Smart AI Usage for Businesses: A Cost-Focused Guide

Smart AI Usage for Businesses: A Cost-Focused Guide
Photo by Nahrizul Kadri / Unsplash

A good friend of mine once said to me "like it or not, AI is here to stay." He couldn't have been more correct. It's almost impossible to have a business conversation lately with the topic coming up. Massive enterprises are downsizing to reduce costs and expedite results. Developers are using it for coding, marketing teams are generating content, and leadership is exploring agentic workflows. The benefits of AI are real, and so are the costs.

Perhaps your company is considering AI. If so, do the research and make informed decisions. Or maybe your company is already utilizing AI. If so, you're probably aware of the costs already, but it never hurts to revisit finances, especially with investments of this magnitude. For many organizations, AI costs are spiraling out of control; not because they're using AI wrong, but because they don't understand where the real costs hide.

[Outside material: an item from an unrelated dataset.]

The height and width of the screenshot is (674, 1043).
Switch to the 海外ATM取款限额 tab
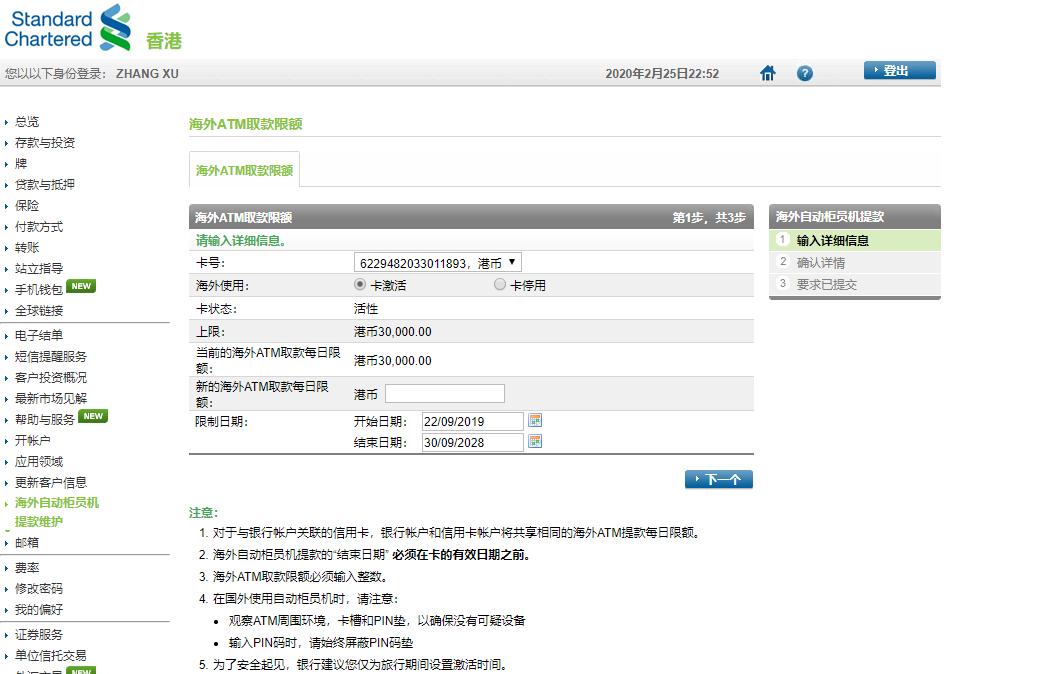coord(242,170)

This guide cuts through the hype to show you exactly where your AI budget goes and how you might optimize it. Whether you're running inference workloads in the cloud or managing employee subscriptions, understanding these cost dynamics is essential for sustainable AI adoption.

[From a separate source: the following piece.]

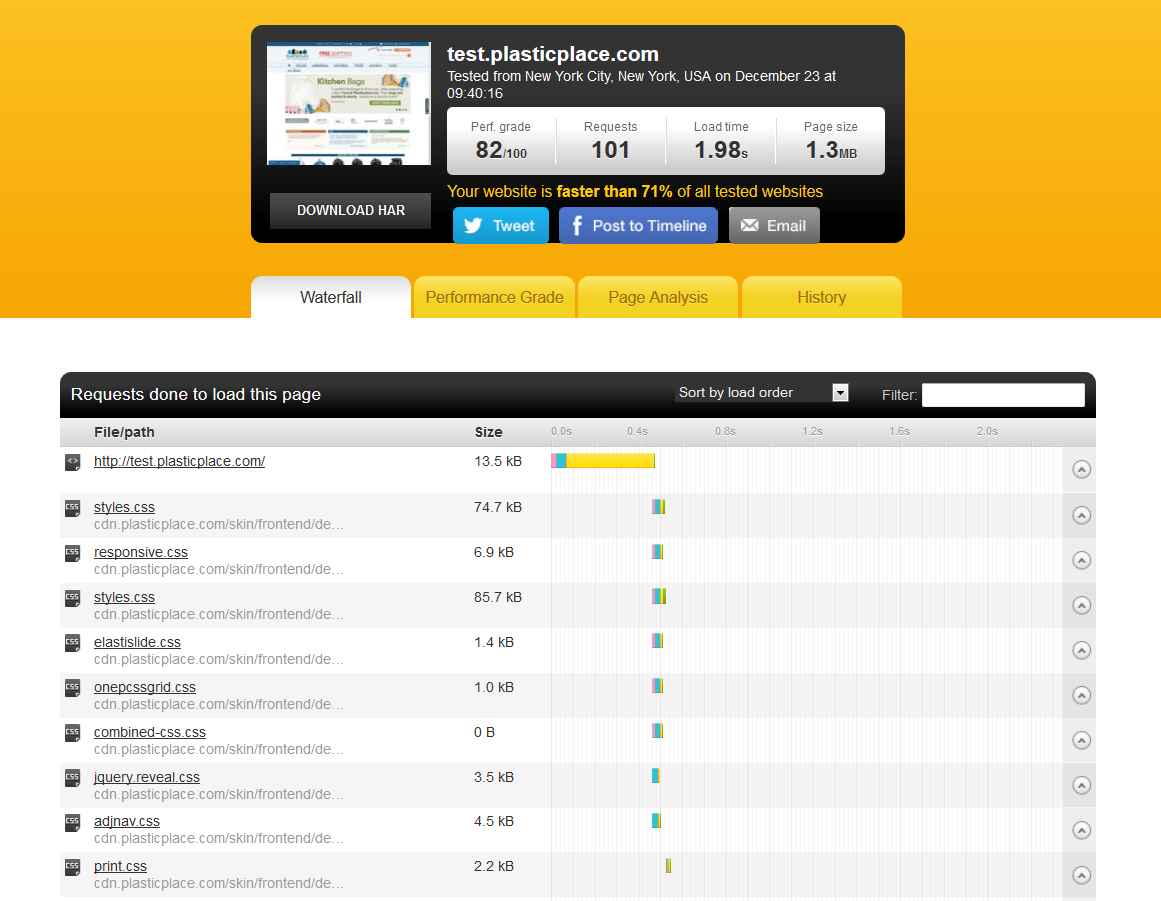Expand the responsive.css request row
Image resolution: width=1161 pixels, height=901 pixels.
coord(1081,560)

Understanding AI Cost Models

AI compute costs come in three primary models. Each serves a different purpose, but ultimately rely on the same final resource.

Subscription Model

Most people familiar with AI are familiar with subscription models. These are end-user tools that people use to help write documents, vibe code, or get recommendations for wedding gifts and other mundane tasks they used to use search engines for.

Products like ChatGPT Plus, Claude Pro, and Cursor offer fixed monthly fees for individuals or teams with varying usage limits. These are great for predictable employee usage but can become expensive at scale.

Token Model

Behind the scenes, AI tools and applications rely on API services, which are also used for building services like chatbots, and agentic AI. API services are typically used by developers building applications of their own, or for heavy code assistance.

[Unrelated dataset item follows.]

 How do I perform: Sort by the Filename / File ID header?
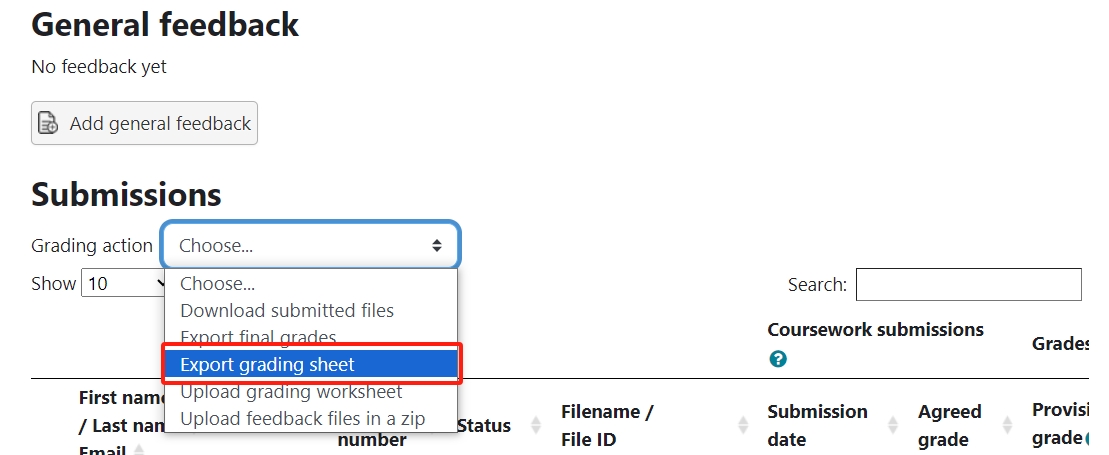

AI services like OpenAI, Anthropic, and Google offer API access to their models, charging per token (e.g. words, or portions thereof). This includes both inputs that are sent (prompts) and outputs that are received (responses) measured in tokens, the sum of which you'll pay for. Prices vary dramatically by model: smaller and older models typically cost less than newer and larger ones.

As a bit of an aside, I love thinking about what that can equate to in real terms. Like those people that brag about one-shotting a Mac interface in their browsers. Sure, one-prompt is impressive but how many tokens did that burn? Reddit is filled with stories of unexpectedly high token use and costs for seemingly trivial requests.

Compute Model

The conventional model, from before the rise of API tools and services, was to use computers with the same high-powered GPUs that are used to provide the tools and services mentioned above. Businesses with long-running and persistent needs like inference at scale, training, or fine-tuning models require this.

Compute access for this is typically provided directly with a computer equipped with high-powered GPUs (requiring setup and configuration) or through high level services, billed by the hour. Even a single training run on GPU machines can cost hundreds or thousands of dollars. Most businesses won't need this initially, but it's critical for specialized applications. It can also be a challenge as you compete with analytic and other consumers of GPU resources.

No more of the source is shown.